None of what the Israeli embassy was doing sounds illegal or even surprising – the thing is that it was done to advance the most dangerous, ideologically insane project this country’s come up with since I don’t when: bombing Iran.

Without repeating things I’ve written over and over, I think an Israeli attack on Iran would set in motion at least a bilateral WMD war, very possibly a regional one. Without even trying to imagine how many people might get killed, I think it would be the end of this country. It’s unclear how popular the idea of bombing Iran remains among Israel’s power elite today, given the changes in Egypt and the rest of the Arab world, and due to statements by Meir Dagan. Yet it was quite popular in 2009.

Shamai Leibowitz went to jail for trying to head off such an attack, and to the extent that Tikun Olam’s postings gained attention, he did his bit for a great, historic cause. Silverstein, who also deserves credit, told the BBC that Leibowitz dreaded that if he didn’t leak the wiretaps and the “disaster” happened, “he would look back and feel that he might have been able to do something to prevent it.”

Leibowitz, an Orthodox Jew, is remembered in Israel for comparing Barghouti to Moses in the Palestinian’s 2002 trial for his role in multiple terror attacks. A little context is in order though: Leibowitz didn’t mean that Barghouti was the equal of Moshe Rabbenu, rather that his acts against Israel were reminiscent of Moses’s killing of the Egyptian soldier who cruelly beat the Israelites.

I wouldn’t go along with that comparison, either, but it’s irrelevant; Leibowitz’s “whistle-blowing” was a great and brave mitzva. He is an Israeli-American prisoner of conscience.

He’s also a leftist, like me, so I imagine some people might ask how I would compare his act to that of Jonathan Pollard, a hero mainly to the Right. I’d say there are many, many similarities, and one crucial difference.

Pollard, serving a life sentence for passing top-secret Navy intelligence documents to Israel in the 1980s, is also a prisoner of conscience. He acted out of what I consider pure motives: a concern for Israel’s security (The money came later, his Israeli handlers cynically corrupted him with it – that’s not why he gave them all those documents.) Pollard didn’t mean to endanger America or its agents, although he apparently did. Whether he did more harm or good to Israel, we Israelis owe him a debt of thanks for his brave attempt. Even with regard to the U.S., he did not out of malice. He’s spent far longer in prison than he deserved to, and the only conceivable reason he hasn’t been let out is because the U.S. remains convinced that if freed, he would still be a danger to its security. Whatever his politics, whatever his personality, I see him as a fundamentally good guy – incredibly brave and idealistic.
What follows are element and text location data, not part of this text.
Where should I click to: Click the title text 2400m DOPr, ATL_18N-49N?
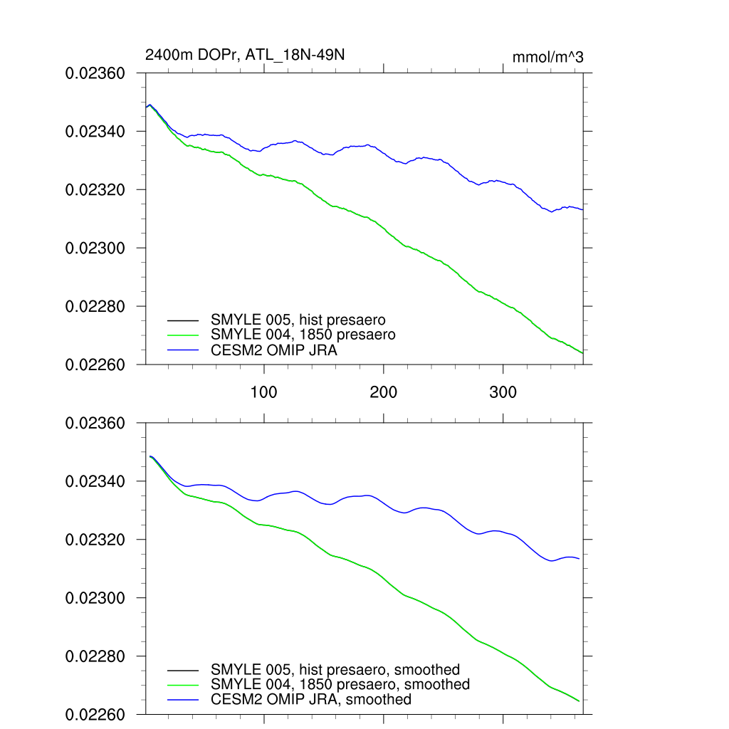tap(245, 55)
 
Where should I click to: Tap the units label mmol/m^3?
tap(547, 57)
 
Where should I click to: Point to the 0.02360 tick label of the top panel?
tap(95, 73)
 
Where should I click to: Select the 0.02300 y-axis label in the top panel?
tap(95, 248)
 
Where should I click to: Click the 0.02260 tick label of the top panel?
tap(95, 365)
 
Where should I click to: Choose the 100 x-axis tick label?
tap(264, 392)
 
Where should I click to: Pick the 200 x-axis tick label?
tap(384, 392)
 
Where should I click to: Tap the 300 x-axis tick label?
tap(503, 392)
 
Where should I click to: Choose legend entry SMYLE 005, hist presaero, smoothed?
tap(335, 670)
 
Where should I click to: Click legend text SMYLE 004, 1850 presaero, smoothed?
tap(340, 685)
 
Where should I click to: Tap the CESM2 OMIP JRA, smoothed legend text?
tap(311, 700)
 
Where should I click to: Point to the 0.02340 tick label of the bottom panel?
tap(95, 482)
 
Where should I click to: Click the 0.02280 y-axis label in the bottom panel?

He and Leibowitz both acted bravely out of idealistic motives, yet the fear for Israel that motivated Pollard was exaggerated to the point of paranoia. He thought Israel was on the verge of another Holocaust, which simply wasn’t (and isn’t) true. He didn’t need to go to such lengths for this country, and it’s a shame and tragedy he did.
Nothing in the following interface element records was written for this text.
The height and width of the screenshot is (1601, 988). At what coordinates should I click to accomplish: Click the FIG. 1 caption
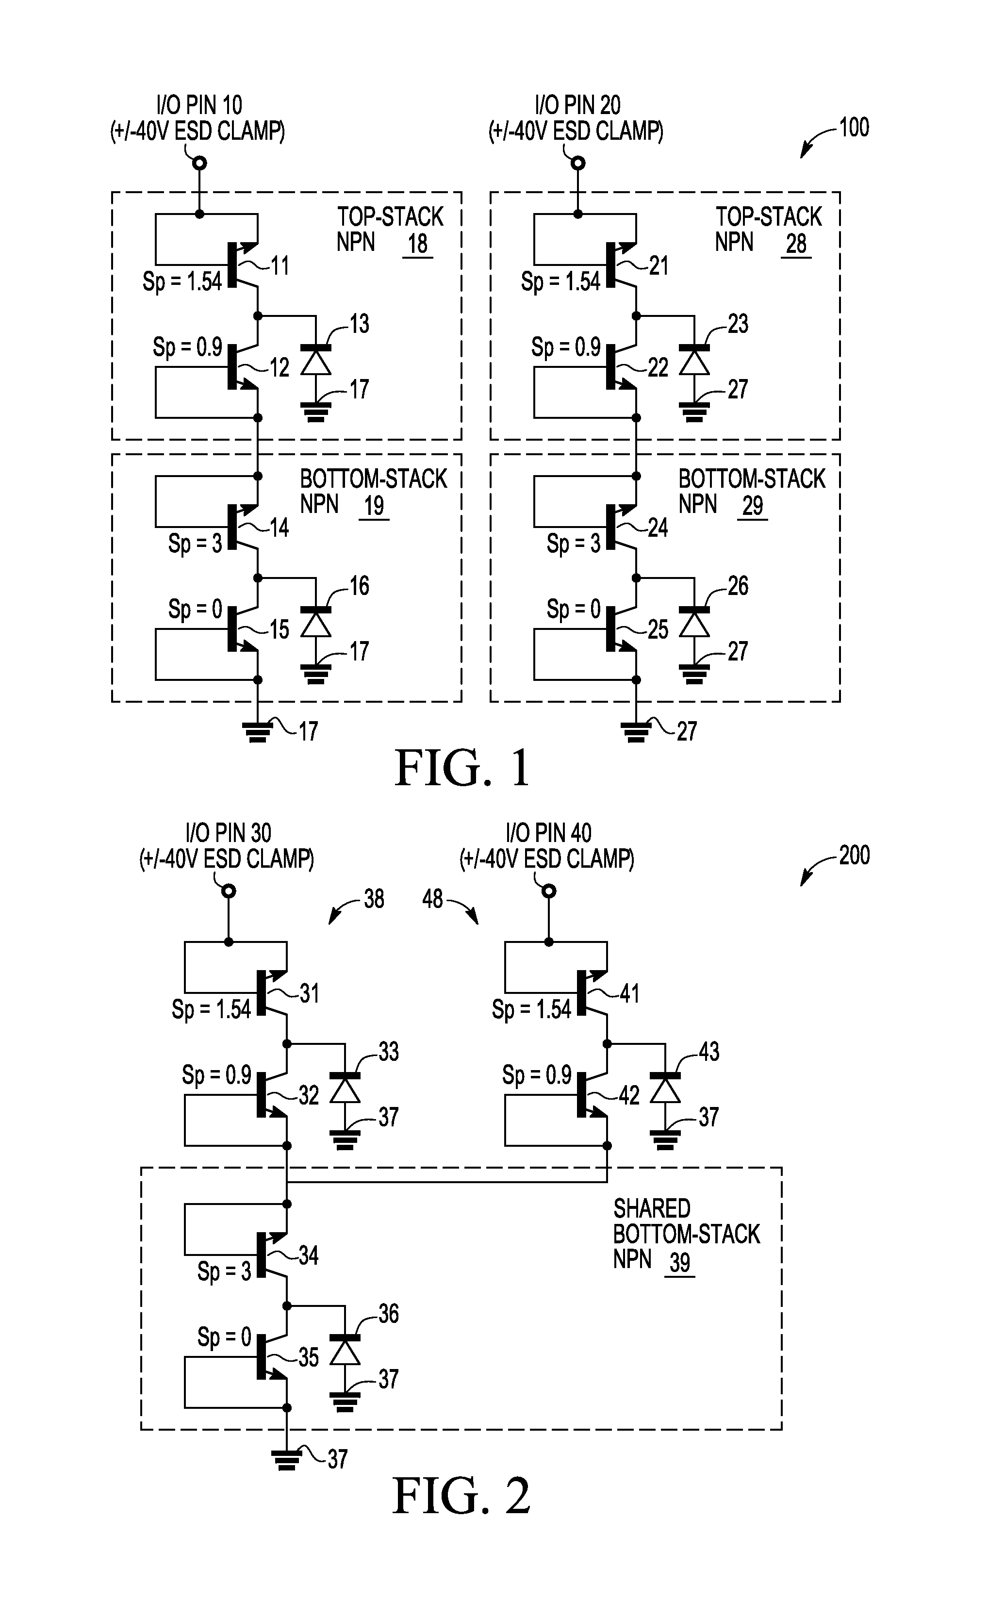click(461, 769)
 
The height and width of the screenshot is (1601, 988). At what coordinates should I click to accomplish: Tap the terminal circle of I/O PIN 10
click(200, 163)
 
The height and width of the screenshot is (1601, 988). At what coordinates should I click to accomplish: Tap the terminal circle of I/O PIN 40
click(549, 891)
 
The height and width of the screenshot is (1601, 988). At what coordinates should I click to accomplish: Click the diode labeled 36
click(345, 1351)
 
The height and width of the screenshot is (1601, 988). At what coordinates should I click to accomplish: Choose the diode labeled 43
click(665, 1089)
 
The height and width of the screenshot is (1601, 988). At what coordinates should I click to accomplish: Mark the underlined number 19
click(374, 507)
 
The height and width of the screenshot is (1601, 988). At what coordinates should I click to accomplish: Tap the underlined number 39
click(679, 1262)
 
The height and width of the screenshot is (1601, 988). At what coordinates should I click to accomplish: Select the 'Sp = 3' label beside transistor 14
click(195, 544)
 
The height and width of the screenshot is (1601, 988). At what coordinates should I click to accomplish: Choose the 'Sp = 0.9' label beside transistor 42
click(537, 1074)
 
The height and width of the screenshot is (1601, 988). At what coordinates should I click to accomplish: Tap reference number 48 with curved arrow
click(432, 899)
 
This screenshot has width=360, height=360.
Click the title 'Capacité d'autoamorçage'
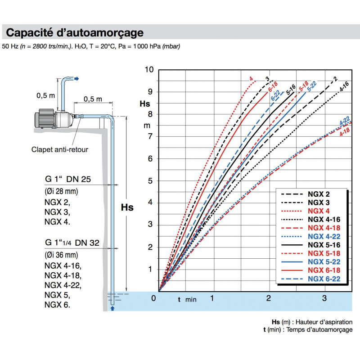[x=75, y=33]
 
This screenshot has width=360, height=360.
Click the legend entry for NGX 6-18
[x=324, y=270]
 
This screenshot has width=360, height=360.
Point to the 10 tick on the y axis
[x=149, y=69]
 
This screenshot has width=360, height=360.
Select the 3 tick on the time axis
[x=324, y=298]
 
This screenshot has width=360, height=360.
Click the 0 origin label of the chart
[x=153, y=298]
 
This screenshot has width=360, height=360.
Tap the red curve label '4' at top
[x=251, y=79]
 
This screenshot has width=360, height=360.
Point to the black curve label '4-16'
[x=344, y=86]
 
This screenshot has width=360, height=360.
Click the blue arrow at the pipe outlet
[x=76, y=79]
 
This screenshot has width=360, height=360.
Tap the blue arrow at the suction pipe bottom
[x=112, y=308]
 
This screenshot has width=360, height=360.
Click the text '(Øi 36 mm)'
[x=61, y=254]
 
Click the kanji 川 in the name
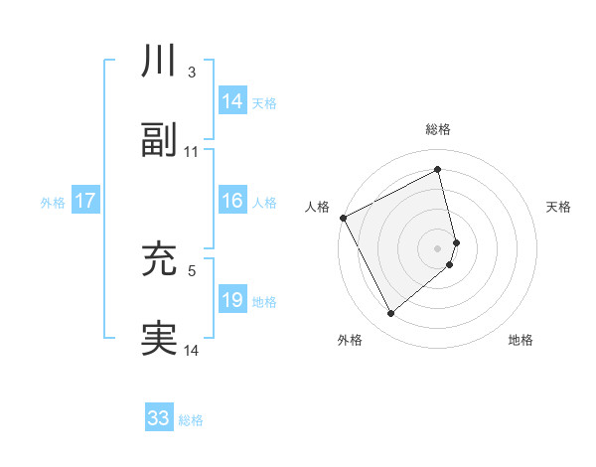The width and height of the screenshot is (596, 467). [x=159, y=62]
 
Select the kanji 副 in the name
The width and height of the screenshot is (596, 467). [x=159, y=141]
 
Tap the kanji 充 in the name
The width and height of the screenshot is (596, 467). [x=159, y=259]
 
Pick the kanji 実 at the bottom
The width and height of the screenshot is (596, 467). [x=159, y=339]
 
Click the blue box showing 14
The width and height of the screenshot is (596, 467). [x=232, y=101]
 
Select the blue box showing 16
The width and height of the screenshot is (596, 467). [x=232, y=201]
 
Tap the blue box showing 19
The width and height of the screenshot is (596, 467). [x=232, y=300]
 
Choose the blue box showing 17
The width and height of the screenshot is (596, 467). [x=84, y=201]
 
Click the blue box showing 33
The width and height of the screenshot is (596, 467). [x=159, y=418]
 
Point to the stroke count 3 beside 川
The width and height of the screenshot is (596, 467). [x=191, y=73]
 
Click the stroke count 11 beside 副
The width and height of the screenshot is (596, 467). [x=192, y=152]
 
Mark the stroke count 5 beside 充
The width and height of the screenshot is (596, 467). [x=191, y=270]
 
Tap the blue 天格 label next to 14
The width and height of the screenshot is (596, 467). [x=264, y=102]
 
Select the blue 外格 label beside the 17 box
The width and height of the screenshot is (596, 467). [x=53, y=202]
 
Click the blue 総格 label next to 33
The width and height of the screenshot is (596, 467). [x=191, y=419]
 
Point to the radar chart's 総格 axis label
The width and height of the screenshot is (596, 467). [x=438, y=129]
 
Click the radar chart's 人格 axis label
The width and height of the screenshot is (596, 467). [x=317, y=207]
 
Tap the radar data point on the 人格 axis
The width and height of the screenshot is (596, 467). [x=343, y=218]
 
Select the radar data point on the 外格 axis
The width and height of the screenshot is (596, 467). [x=391, y=314]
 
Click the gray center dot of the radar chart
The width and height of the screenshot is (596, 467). [x=438, y=246]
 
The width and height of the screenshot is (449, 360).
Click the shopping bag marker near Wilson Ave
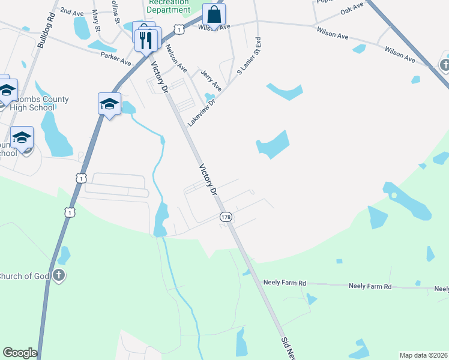[213, 15]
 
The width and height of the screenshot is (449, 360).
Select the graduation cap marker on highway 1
[110, 104]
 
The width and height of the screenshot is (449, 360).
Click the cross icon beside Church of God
[58, 275]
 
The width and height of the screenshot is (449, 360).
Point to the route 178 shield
[226, 217]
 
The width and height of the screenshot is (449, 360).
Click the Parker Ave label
[116, 58]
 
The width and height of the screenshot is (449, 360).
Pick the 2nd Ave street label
[72, 12]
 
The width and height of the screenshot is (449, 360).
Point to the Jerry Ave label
[211, 80]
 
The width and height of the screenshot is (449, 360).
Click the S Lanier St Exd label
[249, 55]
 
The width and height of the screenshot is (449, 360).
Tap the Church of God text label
[23, 276]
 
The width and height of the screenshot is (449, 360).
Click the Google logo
[20, 353]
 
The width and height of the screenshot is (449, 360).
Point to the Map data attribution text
[423, 355]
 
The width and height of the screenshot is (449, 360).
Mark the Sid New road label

Leibowitz, on the other hand, was motivated by an altogether reality-based fear – the strong possibility, if not likelihood, that Israel would attack Iran’s nuclear facilities and start a cataclysmic war, a “disaster” for everyone. There was a true, compelling need for the information he had, and his bravery was not misplaced. (Not for society’s benefit, anyway, although I’m sure it was for his own benefit and that of his family.)

They’re very similar, Pollard and Leibowitz; the difference is their worldviews. Pollard is a hero to Jews who believe the danger to Israel is weakness; Leibowitz is, or should be, a hero to Jews who believe the danger to Israel is not knowing its own strength.

This is not a matter of opinion, but of fact; a glancing familiarity with the balance of power between Israel and its enemies, including Iran, tells you which side is strong and which is weak, which side needs to be afraid and which needs to stop being so blindly paranoid. Pollard and Leibowitz are both good, brave men; the difference is that Pollard was wrong and Leibowitz was right.